Provided records Block Start

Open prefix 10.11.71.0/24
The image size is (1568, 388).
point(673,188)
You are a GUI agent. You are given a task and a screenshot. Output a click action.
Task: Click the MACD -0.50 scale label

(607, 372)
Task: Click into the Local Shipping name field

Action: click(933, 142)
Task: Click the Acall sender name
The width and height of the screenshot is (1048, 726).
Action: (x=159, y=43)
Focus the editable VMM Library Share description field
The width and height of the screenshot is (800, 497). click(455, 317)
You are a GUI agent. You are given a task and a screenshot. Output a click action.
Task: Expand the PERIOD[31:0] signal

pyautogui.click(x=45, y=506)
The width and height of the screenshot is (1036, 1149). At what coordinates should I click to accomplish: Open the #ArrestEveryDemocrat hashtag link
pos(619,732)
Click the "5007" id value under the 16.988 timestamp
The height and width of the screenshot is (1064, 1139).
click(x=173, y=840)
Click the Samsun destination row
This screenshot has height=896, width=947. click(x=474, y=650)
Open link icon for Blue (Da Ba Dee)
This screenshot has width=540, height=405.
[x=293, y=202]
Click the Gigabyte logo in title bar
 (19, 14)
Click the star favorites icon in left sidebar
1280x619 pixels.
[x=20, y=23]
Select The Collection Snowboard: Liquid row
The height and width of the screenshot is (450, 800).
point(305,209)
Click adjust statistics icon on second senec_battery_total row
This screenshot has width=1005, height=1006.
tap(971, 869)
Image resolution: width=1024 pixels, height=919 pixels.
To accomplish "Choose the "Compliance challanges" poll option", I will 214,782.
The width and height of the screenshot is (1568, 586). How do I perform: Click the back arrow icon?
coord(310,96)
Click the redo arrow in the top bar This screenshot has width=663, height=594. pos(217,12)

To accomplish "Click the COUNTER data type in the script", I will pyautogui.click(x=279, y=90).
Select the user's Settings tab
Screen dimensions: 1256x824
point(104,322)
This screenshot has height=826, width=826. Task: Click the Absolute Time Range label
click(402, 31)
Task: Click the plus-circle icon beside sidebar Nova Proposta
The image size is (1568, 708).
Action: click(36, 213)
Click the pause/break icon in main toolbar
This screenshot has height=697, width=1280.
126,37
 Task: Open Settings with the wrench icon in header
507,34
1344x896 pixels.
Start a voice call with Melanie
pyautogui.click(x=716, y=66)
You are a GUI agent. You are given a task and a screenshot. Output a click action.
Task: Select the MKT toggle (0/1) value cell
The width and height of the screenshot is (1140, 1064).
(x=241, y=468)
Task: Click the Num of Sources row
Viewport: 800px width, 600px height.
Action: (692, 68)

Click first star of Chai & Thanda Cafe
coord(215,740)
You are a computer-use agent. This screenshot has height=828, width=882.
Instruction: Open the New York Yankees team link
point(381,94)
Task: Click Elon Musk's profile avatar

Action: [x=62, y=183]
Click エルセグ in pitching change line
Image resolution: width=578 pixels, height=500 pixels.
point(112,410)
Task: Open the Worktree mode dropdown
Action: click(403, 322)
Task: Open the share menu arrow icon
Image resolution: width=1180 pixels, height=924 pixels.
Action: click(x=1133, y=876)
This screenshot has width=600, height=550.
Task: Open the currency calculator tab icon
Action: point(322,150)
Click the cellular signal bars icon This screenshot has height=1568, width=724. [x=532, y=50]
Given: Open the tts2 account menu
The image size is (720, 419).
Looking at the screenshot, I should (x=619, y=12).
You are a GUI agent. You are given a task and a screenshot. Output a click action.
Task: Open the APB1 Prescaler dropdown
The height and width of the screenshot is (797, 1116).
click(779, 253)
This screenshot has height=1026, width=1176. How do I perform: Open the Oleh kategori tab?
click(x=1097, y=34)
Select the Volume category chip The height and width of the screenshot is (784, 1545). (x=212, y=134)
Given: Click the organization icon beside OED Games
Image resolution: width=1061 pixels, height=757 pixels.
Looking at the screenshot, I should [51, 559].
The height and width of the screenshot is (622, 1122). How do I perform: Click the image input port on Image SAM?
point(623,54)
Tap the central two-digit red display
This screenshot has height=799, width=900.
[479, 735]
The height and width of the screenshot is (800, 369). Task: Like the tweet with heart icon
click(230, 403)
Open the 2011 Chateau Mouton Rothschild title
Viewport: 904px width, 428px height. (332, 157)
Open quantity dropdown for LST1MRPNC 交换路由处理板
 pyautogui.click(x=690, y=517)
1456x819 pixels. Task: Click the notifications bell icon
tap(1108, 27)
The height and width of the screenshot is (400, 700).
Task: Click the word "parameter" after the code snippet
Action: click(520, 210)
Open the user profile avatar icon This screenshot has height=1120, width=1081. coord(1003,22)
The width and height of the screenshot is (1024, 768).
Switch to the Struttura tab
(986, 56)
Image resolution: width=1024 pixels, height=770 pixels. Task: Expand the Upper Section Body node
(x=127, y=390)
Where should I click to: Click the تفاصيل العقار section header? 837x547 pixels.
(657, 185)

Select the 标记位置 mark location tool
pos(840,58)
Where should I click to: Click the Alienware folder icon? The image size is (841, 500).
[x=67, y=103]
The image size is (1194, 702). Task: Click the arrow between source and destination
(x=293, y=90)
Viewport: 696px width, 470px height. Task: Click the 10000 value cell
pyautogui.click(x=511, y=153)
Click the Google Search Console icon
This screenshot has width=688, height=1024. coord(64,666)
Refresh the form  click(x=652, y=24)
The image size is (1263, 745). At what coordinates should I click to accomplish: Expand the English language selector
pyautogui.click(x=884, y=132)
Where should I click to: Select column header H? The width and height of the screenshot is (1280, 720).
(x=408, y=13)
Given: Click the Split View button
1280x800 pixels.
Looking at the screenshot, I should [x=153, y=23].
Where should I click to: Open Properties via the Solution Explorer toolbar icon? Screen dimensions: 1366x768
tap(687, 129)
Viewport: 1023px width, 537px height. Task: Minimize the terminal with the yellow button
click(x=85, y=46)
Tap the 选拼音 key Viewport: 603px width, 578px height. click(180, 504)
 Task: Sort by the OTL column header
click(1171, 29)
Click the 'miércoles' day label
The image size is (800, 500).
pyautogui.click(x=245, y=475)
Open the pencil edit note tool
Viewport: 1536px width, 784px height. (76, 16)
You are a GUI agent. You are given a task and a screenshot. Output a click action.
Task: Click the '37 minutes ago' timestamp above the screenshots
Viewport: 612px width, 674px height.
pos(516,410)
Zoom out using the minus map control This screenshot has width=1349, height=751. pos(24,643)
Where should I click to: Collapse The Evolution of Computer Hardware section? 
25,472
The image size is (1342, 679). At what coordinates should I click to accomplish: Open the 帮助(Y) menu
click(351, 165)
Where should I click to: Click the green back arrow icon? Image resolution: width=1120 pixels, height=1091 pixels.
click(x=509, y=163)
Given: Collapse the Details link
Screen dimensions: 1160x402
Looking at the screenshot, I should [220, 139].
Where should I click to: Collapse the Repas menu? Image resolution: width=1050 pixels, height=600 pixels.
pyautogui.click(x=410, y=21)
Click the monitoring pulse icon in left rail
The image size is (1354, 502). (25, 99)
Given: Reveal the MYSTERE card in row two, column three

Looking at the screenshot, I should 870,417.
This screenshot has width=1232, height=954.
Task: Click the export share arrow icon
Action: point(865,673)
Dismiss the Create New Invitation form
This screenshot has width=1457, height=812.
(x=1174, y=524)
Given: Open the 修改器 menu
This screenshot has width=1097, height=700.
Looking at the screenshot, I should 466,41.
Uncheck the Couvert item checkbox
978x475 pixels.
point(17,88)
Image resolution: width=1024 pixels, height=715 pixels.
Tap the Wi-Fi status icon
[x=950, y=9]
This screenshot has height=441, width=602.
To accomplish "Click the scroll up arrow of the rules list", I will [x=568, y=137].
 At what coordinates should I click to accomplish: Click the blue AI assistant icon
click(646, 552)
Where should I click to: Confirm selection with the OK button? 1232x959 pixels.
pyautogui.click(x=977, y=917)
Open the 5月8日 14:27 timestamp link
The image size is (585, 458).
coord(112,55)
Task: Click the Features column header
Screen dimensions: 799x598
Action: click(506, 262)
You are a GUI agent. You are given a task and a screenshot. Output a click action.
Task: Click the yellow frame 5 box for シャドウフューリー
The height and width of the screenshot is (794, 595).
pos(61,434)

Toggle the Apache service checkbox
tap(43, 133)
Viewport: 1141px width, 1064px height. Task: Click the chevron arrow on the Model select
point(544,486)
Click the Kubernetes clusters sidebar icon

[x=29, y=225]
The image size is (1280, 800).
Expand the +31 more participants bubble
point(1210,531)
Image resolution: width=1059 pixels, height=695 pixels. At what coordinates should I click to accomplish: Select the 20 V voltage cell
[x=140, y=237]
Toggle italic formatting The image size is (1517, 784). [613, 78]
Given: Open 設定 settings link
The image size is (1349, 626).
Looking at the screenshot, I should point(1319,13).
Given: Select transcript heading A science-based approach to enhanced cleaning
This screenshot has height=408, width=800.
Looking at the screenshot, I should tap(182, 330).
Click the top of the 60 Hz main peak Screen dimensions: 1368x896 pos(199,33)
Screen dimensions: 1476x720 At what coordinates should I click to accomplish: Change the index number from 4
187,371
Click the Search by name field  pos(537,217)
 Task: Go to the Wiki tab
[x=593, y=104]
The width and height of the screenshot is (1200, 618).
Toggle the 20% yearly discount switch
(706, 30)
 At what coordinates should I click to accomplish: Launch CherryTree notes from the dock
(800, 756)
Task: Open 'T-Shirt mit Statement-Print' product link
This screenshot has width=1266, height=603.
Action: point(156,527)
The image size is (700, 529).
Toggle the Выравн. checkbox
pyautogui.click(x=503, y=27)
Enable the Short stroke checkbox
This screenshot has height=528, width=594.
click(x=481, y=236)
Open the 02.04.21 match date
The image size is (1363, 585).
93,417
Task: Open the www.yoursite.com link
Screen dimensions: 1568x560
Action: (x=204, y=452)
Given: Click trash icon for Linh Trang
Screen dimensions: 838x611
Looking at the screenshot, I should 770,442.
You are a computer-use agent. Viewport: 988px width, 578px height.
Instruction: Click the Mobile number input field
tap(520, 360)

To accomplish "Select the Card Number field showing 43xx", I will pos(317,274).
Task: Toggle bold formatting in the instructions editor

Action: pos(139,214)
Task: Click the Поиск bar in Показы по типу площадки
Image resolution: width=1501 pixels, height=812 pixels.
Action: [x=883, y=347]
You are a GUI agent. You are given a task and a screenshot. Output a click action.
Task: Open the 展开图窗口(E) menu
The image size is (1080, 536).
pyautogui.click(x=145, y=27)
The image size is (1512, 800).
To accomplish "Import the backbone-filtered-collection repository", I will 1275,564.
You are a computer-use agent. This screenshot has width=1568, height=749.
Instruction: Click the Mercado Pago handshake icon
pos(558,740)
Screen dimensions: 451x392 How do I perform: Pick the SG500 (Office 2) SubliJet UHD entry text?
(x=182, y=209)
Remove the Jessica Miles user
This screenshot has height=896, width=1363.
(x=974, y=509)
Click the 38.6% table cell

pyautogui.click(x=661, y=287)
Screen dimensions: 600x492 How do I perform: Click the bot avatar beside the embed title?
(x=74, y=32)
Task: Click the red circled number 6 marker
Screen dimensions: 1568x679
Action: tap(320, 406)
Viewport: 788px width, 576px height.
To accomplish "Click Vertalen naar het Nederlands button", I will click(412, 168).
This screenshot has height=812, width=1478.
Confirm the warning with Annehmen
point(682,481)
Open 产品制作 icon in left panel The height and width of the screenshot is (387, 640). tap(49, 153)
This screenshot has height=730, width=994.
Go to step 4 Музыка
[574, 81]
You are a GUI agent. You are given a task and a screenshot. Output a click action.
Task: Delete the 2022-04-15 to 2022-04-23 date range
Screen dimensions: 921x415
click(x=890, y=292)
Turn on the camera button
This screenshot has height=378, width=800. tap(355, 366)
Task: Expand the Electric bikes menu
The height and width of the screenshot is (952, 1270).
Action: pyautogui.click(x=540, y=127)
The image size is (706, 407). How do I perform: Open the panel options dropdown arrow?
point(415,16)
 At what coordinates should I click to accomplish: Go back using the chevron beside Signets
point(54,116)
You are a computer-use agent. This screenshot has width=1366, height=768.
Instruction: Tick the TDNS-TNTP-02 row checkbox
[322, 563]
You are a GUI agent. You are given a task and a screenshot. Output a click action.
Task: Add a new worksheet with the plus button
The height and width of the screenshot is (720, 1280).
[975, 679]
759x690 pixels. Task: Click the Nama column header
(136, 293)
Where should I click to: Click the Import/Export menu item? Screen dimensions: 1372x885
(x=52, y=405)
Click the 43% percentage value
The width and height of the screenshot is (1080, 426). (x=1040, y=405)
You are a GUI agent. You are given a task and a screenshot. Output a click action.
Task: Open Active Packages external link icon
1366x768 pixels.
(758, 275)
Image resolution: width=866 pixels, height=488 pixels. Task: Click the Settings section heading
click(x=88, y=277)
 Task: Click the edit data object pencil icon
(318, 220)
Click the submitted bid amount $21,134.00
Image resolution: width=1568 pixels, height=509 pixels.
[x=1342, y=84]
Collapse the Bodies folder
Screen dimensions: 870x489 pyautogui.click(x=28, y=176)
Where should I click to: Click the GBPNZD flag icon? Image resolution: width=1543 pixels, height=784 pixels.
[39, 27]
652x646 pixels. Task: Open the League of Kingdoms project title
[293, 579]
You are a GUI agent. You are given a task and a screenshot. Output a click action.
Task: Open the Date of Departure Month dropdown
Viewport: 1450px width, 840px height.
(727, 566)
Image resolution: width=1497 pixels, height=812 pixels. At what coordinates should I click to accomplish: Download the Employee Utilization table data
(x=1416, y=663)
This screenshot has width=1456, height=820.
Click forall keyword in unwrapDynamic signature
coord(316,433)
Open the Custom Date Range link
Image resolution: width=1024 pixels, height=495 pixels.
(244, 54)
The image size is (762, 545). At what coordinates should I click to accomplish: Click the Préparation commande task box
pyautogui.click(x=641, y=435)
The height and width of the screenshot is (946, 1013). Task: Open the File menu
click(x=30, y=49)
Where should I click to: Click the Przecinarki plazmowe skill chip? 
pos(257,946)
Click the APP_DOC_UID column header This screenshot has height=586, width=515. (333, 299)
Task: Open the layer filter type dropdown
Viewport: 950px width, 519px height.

Provided records Block End

Instructions for the task ▸
Write down again, exactly as given, only the lines above that fall from the line with "The width and height of the screenshot is (1048, 726)." to the line with "Click the redo", inclusive.

Reply to the exercise ▸
The width and height of the screenshot is (1048, 726).
Action: (x=159, y=43)
Focus the editable VMM Library Share description field
The width and height of the screenshot is (800, 497). click(455, 317)
You are a GUI agent. You are given a task and a screenshot. Output a click action.
Task: Expand the PERIOD[31:0] signal

pyautogui.click(x=45, y=506)
The width and height of the screenshot is (1036, 1149). At what coordinates should I click to accomplish: Open the #ArrestEveryDemocrat hashtag link
pos(619,732)
Click the "5007" id value under the 16.988 timestamp
The height and width of the screenshot is (1064, 1139).
click(x=173, y=840)
Click the Samsun destination row
This screenshot has height=896, width=947. click(x=474, y=650)
Open link icon for Blue (Da Ba Dee)
This screenshot has width=540, height=405.
[x=293, y=202]
Click the Gigabyte logo in title bar
 (19, 14)
Click the star favorites icon in left sidebar
1280x619 pixels.
[x=20, y=23]
Select The Collection Snowboard: Liquid row
The height and width of the screenshot is (450, 800).
point(305,209)
Click adjust statistics icon on second senec_battery_total row
This screenshot has width=1005, height=1006.
tap(971, 869)
Image resolution: width=1024 pixels, height=919 pixels.
To accomplish "Choose the "Compliance challanges" poll option", I will 214,782.
The width and height of the screenshot is (1568, 586). How do I perform: Click the back arrow icon?
coord(310,96)
Click the redo arrow in the top bar This screenshot has width=663, height=594. pos(217,12)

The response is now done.